The characters—God, Elijah, Ahab, and Jezebel—draw us into this drama in I Kings 19:10-22. After a supernatural occurrence in chapter 18 where Elijah demonstrates heroic, victorious faith on Mount Carmel, he flees in fear to the desert and prays that he might die. “I have had enough, Lord…Take my life.” Gripped with fear, his faith melts, and he falls asleep. 

From God the Caterer

Within the narrative, we see the tender grace of God displayed as He supernaturally caters food and water right in the middle of the desert to meet the physical needs in Elijah’s life. (The ministry of food and sleep are real in the life of a child of God. Sometimes all we need is a nourishing meal and a restorative night’s sleep.)

Moving on…

From the Desert to the Cave

With more sleep and the second helping, so to speak, Elijah journeys forty days—forty days farther away from his enemies Jezebel and Ahab—and into a cave where he spends the night.

Then comes the question: What are you doing here, Elijah? God pursues His servant and poses the inquiry, because Elijah is not where God wants him to be.

Bring this forward to our own lives…

If honest, you and I have to admit that, yes, we do see ourselves in the story. I suggest that within each of us resides an Elijah:

Fear and fatigue contaminate our perspective of our situation.

Fear and fatigue drive us to places we should not go.

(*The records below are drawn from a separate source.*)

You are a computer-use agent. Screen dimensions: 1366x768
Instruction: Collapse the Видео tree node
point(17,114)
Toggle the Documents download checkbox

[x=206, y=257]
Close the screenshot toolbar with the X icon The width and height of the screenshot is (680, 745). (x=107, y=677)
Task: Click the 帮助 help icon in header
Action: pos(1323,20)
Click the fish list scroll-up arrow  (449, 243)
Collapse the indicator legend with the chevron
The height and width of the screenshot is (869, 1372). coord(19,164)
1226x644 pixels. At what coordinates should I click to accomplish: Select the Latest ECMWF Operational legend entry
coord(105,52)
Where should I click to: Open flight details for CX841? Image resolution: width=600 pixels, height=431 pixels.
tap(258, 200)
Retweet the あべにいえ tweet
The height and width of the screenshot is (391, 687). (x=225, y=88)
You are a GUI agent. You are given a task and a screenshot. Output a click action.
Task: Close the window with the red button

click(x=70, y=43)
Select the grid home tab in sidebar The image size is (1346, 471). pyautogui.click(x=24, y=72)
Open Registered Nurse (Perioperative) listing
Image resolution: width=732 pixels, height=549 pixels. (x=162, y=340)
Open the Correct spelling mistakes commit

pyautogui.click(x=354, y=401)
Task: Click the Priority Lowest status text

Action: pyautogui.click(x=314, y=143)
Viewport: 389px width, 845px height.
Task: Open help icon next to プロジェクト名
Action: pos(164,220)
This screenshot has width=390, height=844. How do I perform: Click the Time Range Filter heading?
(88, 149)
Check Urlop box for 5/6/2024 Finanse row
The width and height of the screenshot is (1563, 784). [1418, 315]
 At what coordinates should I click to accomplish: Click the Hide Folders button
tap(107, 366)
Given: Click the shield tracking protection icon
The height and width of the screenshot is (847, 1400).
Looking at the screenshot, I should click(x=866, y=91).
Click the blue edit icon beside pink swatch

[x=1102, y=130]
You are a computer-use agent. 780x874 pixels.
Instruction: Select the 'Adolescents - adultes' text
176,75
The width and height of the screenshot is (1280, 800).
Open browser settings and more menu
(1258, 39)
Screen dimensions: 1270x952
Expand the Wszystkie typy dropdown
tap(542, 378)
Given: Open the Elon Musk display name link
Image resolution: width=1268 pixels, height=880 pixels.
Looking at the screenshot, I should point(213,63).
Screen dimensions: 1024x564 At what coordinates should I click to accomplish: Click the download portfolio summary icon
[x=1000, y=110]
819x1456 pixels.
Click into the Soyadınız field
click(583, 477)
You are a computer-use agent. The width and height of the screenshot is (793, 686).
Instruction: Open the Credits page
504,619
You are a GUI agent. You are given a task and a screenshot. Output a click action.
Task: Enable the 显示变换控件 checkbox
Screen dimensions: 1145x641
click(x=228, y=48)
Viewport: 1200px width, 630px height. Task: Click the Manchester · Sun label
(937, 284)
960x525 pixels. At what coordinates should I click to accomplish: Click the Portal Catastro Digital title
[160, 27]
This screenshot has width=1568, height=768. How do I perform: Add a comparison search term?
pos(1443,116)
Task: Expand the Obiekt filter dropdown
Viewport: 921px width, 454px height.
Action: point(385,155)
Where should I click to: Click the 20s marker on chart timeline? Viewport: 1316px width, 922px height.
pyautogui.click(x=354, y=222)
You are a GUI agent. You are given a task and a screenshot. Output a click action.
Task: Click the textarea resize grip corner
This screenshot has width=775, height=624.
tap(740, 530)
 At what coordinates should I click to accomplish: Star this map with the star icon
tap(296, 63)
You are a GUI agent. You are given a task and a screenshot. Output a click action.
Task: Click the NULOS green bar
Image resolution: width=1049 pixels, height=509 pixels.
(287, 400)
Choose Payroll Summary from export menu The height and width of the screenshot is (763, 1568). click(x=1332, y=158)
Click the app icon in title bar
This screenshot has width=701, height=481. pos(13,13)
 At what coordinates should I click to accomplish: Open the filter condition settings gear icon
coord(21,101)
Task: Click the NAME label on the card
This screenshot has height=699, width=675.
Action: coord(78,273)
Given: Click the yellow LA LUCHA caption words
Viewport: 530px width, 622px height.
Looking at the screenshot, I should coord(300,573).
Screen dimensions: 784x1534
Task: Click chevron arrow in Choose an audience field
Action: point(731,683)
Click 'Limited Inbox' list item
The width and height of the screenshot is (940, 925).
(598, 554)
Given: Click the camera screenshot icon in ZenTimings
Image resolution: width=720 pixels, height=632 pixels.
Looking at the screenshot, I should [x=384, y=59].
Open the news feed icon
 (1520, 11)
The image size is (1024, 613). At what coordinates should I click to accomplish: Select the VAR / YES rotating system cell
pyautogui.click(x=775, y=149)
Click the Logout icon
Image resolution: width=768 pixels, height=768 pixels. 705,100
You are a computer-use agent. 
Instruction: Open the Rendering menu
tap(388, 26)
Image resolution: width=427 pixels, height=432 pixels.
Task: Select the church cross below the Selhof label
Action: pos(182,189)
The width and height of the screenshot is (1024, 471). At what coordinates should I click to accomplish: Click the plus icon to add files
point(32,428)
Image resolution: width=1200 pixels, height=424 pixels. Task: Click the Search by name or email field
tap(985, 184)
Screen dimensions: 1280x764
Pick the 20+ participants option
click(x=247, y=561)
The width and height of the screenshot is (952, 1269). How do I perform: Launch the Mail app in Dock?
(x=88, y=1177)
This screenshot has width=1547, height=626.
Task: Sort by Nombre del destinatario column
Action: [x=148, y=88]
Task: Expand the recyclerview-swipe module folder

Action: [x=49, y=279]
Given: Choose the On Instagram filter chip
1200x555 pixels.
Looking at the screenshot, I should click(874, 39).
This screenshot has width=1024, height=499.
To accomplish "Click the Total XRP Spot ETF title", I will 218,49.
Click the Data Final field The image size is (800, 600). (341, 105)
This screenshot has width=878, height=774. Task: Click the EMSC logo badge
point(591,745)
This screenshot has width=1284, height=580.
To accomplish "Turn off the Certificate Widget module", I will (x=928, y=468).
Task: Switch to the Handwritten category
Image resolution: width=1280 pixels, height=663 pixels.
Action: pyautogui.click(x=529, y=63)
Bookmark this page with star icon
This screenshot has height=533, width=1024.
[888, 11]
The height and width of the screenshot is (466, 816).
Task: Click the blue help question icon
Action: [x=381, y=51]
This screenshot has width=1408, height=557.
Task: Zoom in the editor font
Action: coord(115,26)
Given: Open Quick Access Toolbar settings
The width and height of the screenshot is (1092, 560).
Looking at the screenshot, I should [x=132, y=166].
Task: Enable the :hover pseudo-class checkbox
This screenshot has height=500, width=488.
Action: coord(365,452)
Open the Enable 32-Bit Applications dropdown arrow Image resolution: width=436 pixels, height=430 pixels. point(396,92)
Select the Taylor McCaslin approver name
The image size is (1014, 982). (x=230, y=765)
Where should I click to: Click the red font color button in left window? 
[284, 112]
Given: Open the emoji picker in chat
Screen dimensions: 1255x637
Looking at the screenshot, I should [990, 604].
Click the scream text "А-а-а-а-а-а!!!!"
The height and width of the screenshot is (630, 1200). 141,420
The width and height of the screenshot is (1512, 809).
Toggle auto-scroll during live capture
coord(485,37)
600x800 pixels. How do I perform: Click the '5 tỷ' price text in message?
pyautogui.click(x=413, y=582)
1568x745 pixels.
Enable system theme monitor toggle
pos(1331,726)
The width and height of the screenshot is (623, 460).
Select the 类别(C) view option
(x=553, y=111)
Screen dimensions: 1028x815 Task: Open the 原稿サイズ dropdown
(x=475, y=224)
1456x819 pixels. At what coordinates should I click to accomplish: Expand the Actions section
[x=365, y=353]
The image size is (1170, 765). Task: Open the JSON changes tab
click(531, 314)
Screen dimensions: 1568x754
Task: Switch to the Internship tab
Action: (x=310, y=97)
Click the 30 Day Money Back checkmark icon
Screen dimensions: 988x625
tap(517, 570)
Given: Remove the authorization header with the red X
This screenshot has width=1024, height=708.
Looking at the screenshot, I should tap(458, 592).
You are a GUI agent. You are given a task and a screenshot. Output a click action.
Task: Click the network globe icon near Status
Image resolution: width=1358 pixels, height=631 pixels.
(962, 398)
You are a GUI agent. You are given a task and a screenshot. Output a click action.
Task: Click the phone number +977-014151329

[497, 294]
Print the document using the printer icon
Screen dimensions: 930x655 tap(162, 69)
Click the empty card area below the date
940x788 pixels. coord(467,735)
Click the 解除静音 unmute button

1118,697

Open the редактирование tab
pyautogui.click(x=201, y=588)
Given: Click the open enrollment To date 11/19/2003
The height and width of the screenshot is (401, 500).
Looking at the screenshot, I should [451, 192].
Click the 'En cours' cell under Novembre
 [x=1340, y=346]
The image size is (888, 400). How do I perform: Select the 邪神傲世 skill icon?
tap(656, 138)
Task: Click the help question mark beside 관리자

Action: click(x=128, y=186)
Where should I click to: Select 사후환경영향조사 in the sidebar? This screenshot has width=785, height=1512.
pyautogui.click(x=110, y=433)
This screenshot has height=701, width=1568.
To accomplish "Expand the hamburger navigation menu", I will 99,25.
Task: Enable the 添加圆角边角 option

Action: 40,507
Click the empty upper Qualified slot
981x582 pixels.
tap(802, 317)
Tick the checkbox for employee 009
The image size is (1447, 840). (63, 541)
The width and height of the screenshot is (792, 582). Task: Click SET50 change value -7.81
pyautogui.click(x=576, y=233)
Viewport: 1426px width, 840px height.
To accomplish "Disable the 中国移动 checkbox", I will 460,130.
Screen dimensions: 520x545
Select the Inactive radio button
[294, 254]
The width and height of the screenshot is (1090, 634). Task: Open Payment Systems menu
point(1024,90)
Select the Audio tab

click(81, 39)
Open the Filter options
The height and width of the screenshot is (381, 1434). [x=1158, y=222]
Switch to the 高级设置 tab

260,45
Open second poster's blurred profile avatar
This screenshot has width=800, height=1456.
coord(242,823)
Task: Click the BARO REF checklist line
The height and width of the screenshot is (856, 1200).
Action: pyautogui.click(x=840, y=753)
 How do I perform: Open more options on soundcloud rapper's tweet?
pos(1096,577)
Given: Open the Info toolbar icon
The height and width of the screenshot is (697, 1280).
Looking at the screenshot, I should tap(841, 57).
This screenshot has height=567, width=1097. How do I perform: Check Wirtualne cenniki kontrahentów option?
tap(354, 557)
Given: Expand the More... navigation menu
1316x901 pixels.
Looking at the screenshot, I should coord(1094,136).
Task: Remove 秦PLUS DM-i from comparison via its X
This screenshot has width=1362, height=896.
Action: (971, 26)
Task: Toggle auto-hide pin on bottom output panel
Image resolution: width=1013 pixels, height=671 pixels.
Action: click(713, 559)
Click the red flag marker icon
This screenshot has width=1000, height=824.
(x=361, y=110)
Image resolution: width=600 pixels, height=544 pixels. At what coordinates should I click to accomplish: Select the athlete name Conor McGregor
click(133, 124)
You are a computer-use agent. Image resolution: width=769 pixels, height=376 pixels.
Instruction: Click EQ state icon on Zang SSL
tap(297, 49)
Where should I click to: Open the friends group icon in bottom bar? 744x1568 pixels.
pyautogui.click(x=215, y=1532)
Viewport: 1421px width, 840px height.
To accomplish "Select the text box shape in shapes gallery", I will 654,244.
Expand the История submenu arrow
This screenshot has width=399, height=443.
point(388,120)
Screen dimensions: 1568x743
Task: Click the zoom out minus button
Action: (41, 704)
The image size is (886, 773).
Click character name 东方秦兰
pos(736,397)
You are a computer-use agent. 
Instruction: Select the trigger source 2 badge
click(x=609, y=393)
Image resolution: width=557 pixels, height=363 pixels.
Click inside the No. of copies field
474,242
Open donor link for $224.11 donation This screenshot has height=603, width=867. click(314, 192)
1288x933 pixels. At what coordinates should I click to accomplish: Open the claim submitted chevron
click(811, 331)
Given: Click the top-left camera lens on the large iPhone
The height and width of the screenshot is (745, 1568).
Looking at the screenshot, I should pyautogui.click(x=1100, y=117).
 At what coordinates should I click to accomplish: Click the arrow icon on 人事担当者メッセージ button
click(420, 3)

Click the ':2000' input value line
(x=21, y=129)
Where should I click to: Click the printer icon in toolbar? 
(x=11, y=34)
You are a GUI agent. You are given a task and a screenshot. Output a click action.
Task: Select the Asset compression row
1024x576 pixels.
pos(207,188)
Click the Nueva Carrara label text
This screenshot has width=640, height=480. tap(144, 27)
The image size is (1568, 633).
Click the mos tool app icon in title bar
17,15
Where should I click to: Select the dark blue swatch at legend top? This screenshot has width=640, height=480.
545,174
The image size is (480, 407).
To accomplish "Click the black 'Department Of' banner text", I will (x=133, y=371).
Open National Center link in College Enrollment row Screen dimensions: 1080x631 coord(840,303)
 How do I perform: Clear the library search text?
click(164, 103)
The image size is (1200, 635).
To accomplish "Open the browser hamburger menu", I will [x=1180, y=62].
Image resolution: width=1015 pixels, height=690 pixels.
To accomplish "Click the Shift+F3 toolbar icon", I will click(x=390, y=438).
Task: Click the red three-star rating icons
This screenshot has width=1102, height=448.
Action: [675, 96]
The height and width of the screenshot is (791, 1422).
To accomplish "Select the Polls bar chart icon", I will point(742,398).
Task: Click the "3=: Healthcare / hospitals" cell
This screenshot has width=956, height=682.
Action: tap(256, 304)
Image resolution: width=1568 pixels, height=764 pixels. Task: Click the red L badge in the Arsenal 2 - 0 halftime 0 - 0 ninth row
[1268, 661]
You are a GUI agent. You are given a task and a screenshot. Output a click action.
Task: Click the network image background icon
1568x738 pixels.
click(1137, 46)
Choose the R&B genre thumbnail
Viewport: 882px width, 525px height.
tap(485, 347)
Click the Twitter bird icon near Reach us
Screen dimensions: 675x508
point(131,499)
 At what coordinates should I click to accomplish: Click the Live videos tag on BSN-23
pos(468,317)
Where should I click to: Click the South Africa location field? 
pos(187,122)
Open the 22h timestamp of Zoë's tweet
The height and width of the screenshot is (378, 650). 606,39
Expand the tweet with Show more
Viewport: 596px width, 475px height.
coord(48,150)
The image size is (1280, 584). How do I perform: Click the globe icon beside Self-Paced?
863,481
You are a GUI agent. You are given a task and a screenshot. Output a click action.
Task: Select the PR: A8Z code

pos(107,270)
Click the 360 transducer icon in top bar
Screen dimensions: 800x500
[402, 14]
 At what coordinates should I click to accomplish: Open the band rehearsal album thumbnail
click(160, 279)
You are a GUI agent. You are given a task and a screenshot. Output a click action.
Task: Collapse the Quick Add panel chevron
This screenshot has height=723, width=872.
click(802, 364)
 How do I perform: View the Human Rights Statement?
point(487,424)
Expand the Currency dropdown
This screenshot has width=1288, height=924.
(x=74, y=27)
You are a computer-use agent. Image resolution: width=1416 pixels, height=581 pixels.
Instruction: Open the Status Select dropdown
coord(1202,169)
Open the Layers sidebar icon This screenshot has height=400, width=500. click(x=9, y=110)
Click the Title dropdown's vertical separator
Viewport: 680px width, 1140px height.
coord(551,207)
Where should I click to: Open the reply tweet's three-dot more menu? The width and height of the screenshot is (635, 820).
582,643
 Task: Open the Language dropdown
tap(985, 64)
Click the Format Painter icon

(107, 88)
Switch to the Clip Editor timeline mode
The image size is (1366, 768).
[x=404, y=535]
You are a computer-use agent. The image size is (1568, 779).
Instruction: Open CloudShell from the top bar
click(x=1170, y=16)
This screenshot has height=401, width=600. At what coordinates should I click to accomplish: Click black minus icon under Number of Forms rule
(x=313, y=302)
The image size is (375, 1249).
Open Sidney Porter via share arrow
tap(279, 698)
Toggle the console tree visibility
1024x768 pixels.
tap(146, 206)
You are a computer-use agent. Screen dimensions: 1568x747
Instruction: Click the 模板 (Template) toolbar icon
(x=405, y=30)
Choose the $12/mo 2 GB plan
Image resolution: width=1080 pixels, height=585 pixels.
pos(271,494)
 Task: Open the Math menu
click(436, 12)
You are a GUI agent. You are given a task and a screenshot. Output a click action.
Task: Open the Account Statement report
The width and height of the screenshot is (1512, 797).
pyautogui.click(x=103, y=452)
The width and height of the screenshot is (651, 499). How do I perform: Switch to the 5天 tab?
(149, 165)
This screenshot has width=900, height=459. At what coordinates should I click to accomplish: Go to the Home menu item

Fear and fatigue alter our perspective of God.

And yet, Elijah’s God is our God as well, and He meets us wherever we are. In a desert of discouragement and despair, or in a cave of fear, chaos and confusion, God joins us.

But the game changer is our response.

We are given the choice to stay where we are or to listen to the Voice of God and go back. When I acknowledge that I am not where God wants me to be—in a relationship, a pastime, a purchase, a perspective, a financial decision, or even a habit—I need to choose to go back to the center of God’s will, and under the protection of His Wings. 

Elijah had to answer God's direct question with intentional action. So do we.

Living With Eternal Intentionality

Questions we find in Scripture arrest my attention. Over time, I invite you to journey with me through a series we will call “Classic Questions.” This blog post entry launched our first: What Are You Doing Here? (I Kings 19:10-22)

  • When do you last remember being in a place where you did not need to be?
  • How did you answer God's Classic Question: What are you doing here?
  • What was the outcome?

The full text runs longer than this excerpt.